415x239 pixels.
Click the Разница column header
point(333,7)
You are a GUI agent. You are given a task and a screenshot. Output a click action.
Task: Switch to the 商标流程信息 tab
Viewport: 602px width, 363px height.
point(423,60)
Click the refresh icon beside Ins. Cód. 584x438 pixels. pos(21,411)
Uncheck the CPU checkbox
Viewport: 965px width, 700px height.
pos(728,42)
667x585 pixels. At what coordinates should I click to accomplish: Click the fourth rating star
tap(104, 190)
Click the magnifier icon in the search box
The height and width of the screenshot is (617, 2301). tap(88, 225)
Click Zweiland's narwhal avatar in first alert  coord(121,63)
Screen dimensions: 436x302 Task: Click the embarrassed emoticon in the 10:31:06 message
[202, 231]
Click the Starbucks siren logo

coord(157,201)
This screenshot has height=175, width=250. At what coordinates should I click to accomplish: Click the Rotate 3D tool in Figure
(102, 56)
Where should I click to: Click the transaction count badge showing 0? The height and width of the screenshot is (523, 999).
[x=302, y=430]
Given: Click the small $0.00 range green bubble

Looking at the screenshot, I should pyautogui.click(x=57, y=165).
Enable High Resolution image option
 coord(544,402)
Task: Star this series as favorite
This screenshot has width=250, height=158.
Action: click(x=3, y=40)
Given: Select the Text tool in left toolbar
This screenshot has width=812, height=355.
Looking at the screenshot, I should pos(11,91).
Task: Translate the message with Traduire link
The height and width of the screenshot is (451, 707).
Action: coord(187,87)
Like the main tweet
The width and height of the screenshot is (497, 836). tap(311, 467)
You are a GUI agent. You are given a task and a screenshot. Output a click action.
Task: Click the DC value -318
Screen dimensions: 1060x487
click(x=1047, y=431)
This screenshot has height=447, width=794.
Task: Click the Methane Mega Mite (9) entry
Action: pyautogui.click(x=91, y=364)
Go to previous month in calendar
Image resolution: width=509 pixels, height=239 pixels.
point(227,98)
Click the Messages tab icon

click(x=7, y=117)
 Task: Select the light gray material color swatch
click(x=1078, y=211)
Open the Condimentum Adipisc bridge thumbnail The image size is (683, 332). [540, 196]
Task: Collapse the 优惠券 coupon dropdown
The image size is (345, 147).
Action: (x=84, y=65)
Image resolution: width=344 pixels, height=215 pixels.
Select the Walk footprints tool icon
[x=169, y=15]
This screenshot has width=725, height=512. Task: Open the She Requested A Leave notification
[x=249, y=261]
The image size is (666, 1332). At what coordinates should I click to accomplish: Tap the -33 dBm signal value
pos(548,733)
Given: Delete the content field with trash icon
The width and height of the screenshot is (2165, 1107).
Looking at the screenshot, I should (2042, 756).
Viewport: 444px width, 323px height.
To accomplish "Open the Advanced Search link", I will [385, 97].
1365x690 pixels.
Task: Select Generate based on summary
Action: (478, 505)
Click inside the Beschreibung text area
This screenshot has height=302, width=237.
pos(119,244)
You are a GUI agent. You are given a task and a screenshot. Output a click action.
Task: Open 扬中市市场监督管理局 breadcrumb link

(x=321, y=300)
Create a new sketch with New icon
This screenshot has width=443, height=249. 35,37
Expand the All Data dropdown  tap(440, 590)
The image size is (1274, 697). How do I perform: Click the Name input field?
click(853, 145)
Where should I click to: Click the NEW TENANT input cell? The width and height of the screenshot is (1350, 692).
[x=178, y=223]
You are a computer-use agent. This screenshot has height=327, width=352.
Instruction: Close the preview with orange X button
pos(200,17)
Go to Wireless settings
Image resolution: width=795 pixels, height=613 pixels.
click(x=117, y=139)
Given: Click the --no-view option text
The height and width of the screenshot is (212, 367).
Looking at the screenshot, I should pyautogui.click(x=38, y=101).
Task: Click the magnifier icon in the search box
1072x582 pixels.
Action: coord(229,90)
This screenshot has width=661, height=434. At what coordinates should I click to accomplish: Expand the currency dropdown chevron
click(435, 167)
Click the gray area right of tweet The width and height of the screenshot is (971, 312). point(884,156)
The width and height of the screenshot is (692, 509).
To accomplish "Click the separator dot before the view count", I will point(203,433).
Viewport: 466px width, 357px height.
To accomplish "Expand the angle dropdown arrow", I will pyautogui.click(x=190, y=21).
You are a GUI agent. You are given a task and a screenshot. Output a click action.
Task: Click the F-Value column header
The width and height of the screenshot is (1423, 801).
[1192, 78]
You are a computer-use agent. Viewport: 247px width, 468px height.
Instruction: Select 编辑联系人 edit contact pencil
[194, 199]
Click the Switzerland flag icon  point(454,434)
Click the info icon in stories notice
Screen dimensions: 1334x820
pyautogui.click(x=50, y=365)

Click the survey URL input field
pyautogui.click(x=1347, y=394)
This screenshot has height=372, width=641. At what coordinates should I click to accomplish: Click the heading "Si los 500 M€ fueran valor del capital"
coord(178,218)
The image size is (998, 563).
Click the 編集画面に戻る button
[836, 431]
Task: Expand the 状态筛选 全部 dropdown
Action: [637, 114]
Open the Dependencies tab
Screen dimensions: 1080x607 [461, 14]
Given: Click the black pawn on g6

■ EXERCISE DESCRIPTION:
Only lines holding the word "computer" belong in the answer; copy all of them from the records.

■ SOLUTION TO THIS EXERCISE:
You are a computer-use agent. This screenshot has height=327, width=352.
You are a computer-use agent. Viewport: 247px width, 468px height.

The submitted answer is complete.